==== Dataset excerpts ====

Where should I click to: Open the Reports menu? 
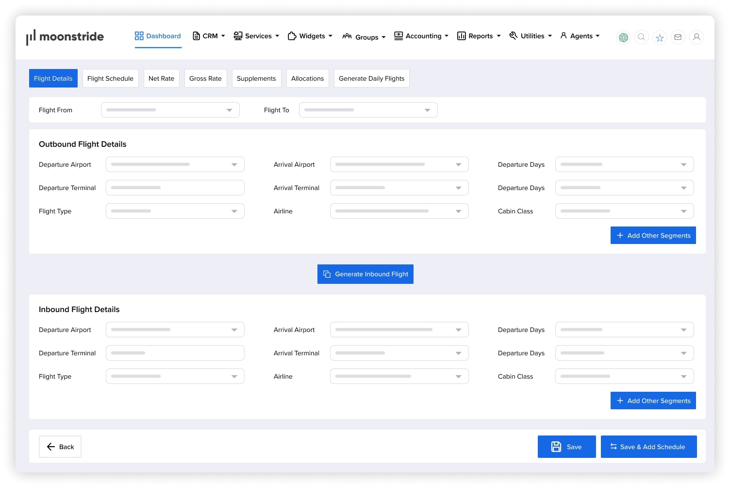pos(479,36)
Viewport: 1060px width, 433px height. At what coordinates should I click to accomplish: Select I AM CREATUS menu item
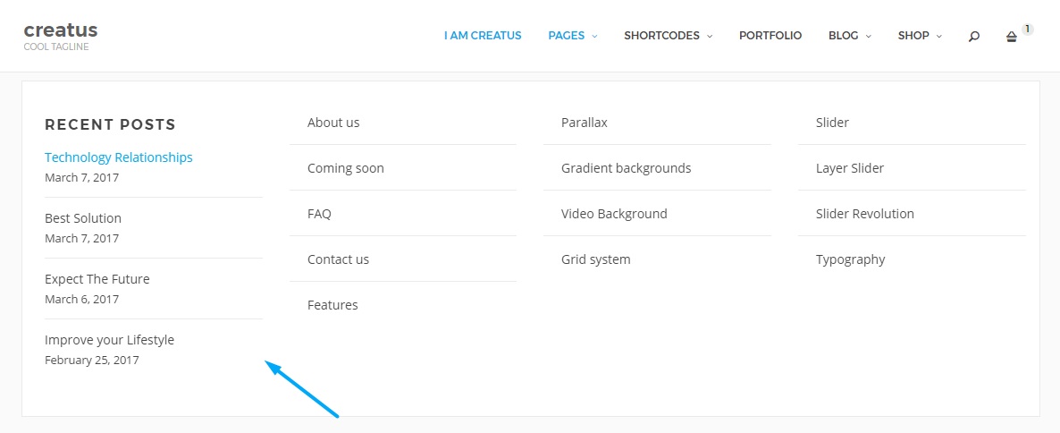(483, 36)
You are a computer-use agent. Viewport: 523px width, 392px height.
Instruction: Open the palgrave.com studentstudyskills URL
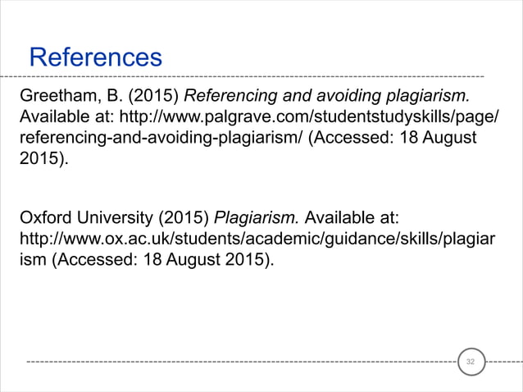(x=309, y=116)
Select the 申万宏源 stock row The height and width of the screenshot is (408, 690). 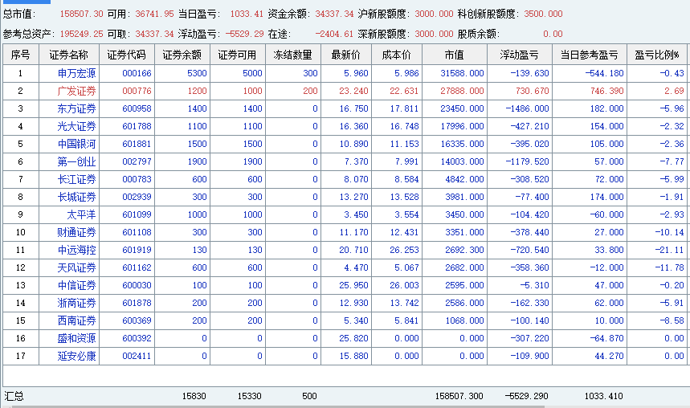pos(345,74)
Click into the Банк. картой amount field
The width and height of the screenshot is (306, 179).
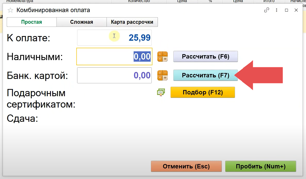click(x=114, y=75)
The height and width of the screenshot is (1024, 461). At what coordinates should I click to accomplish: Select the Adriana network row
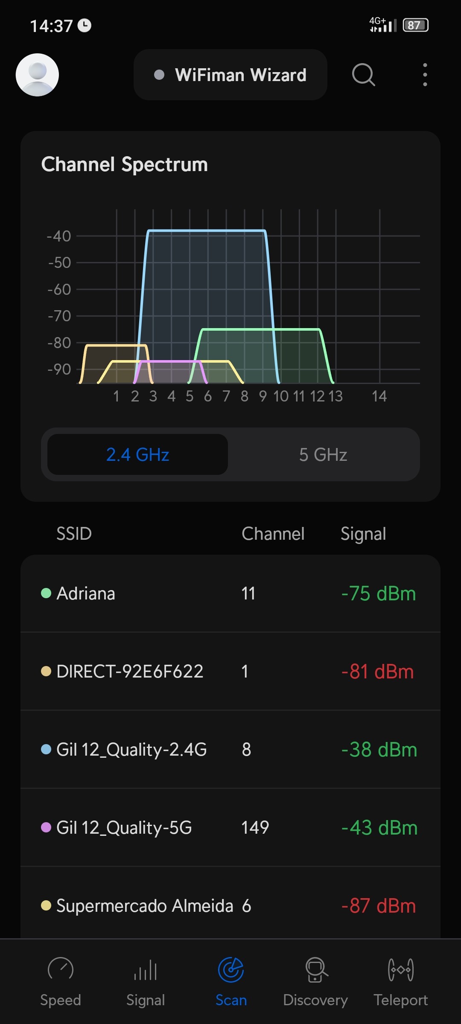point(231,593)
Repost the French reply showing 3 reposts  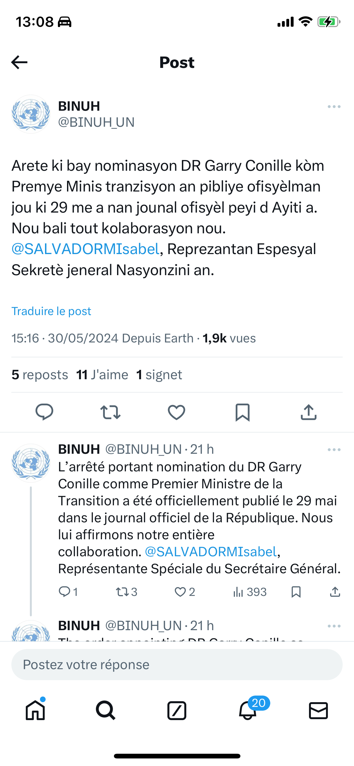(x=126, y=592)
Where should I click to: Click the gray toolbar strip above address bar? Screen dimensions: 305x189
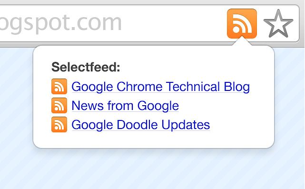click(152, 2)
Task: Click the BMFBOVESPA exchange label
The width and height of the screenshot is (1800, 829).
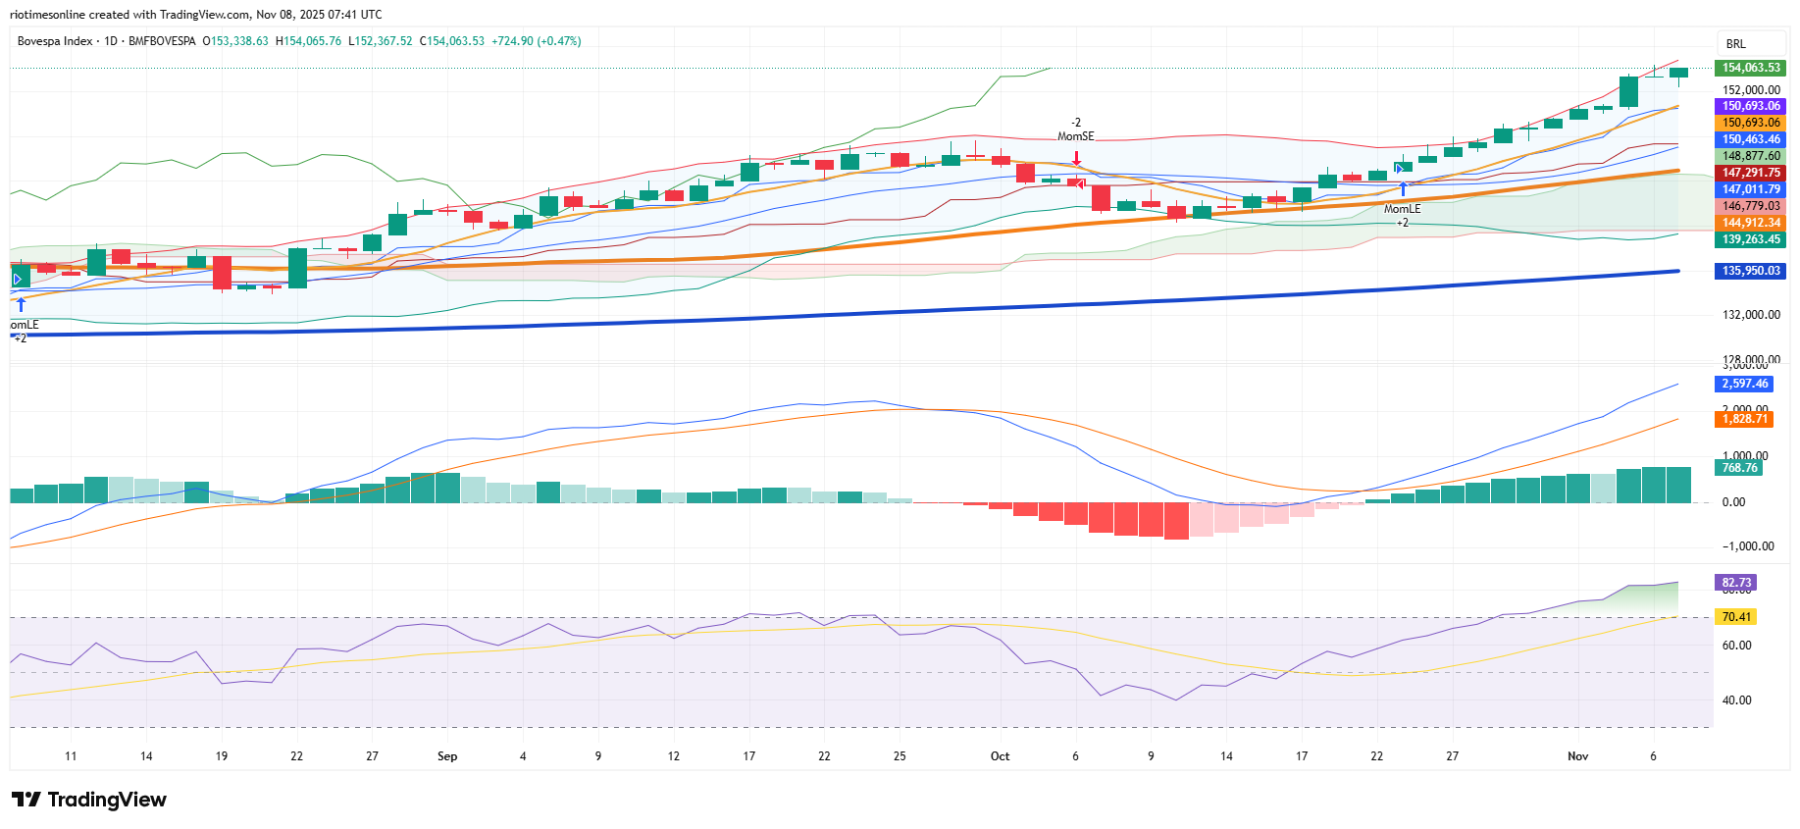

====

## Problem statement
Copy exactly, and copy only, the lines from the one bearing "Where should I click to: Click" through the closing line of the material, with both ends kept and pictures removed.

## Exercise answer
Where should I click to: Click the gray toolbar strip above address bar? Screen dimensions: 305x189
click(152, 2)
Task: Click the BMFBOVESPA exchange label
The width and height of the screenshot is (1800, 829).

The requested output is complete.